AURORA | The APS school board on Tuesday approved a three-year contract for incoming superintendent Michael Giles making him among the highest paid school administrators in the state.
The board voted unanimously April 27 to nominate Giles as the district’s next superintendent out of a slate of three finalists. He is currently an assistant superintendent in the neighboring Cherry Creek School District.
Under the contract, Giles’ first day will be July 1 and his term will run through June 2026, with an opportunity for it to be extended. Previous superintendent Rico Munn led the district for nearly a decade; his initial contract was extended three times.
Giles will make an annual base salary of $285,000 per year under the contract, with the opportunity to receive raises as part of the district’s salary schedule if board evaluations determine that he meets or exceeds expectations. The district will also reimburse Giles for his contribution to PERA, Colorado’s state employee pension plan, up to 4% of his base salary.
In 2018 Munn’s salary was renewed for $236,391 a year and in 2020 for $267,422 a year. Current interim superintendent Mark Seglem’s contract pays him an equivalent of a $260,000 annual salary for the six months he is in the role.

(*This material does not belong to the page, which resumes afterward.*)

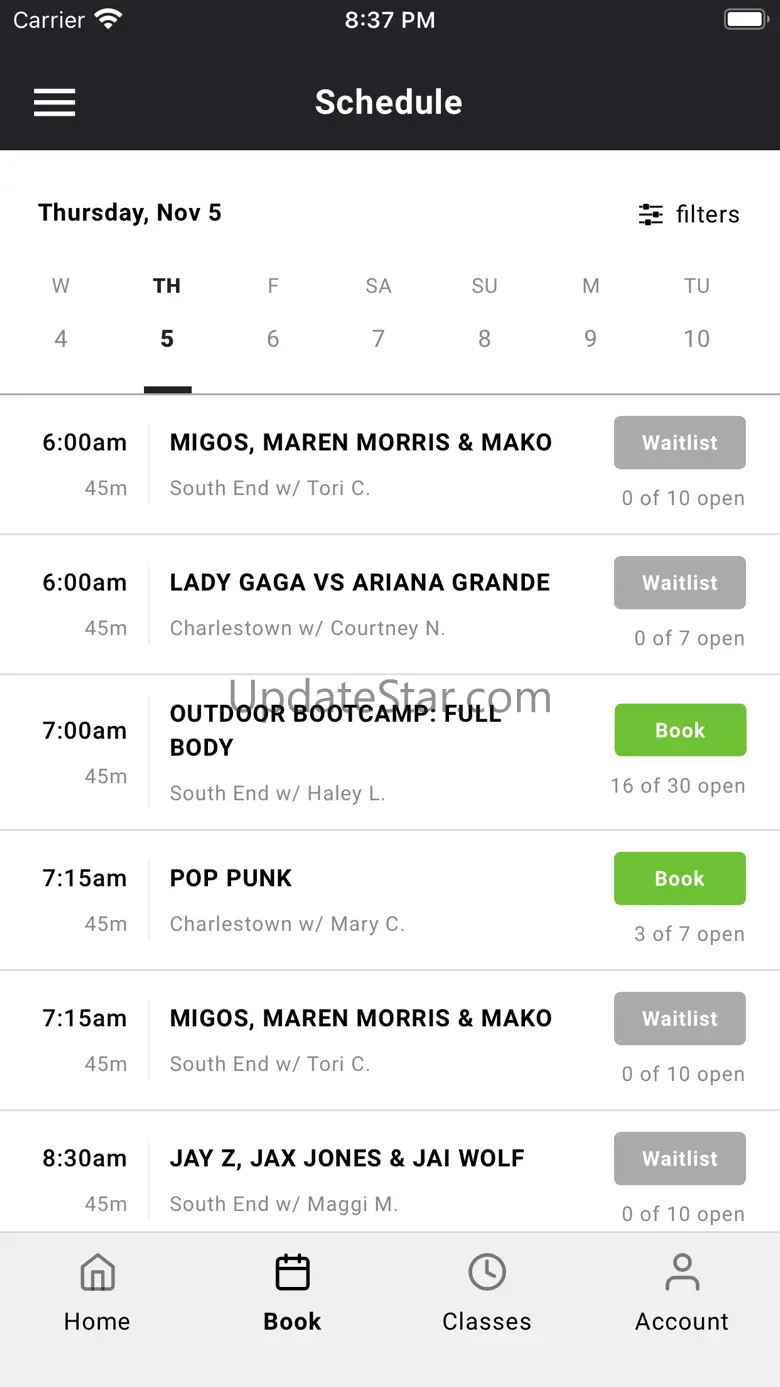
Task: Open the schedule filters
Action: 689,214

This will put APS at the top of the pack in the metro area for superintendent compensation, second only to Denver Public Schools. Jeffco Public Schools superintendent Tracy Dorland makes $279,916, Douglas County School District superintendent Erin Kane makes $250,000 and Cherry Creek Schools superintendent Chris Smith makes $268,000. Giles is paid a salary of $186,000 by Cherry Creek in his current assistant superintendent role.
On Thursday, the DPS school board voted 4-3 to give superintendent Alex Marrero a 10% pay raise, increasing his salary to $305,000, according to reporting in the Denver Post.
Benefits include 22 days of paid vacation, the use of personal electronic devices for district work and membership dues for the Colorado Association of School Executives, the American Association of School Administrators, Rotary International and other organizations approved by the board.
Prior to October of each year the board is required to meet with the superintendent to discuss goals and objectives for the school year, which will be put in writing and used for his evaluation. The board is responsible for meeting at least twice a year with the superintendent to discuss his performance under those metrics. Evaluations will be held in executive session.
The school board decided not to evaluate Munn last year due to disruptions from the pandemic, according to reporting from Chalkbeat Colorado, which he formally objected to.
The contract can be terminated by mutual agreement. The board can also fire the superintendent for cause or can terminate the contract with a severance payment, which is over $200,000 if the termination is within one year.
The board operates under a policy governance framework, which gives the superintendent broad latitude over the day-to-day operations of the school district. The board is responsible for setting policies to determine district outcomes and then evaluating the superintendent based on whether they achieved.
This was a point of contention at times during Munn’s tenure, particularly during the pandemic. The board at times struggled to focus on evaluating the district’s goals and did not always understand what authority remained with them and what was the superintendent’s.
“As long as the Superintendent uses any reasonable interpretation of the Board’s District Goals and Executive Limitations policies, the Superintendent is authorized to establish all further policies, make all decisions, take all actions, establish all practices, and pursue all activities,” Giles’ contract reads.
The board voted at an April meeting to slightly modify the superintendent’s job description, increasing to 25% the portion of the role that is intended to go towards assuming “administrative responsibility, accountability and leadership for achieving the district’s goals as adopted by the Board.”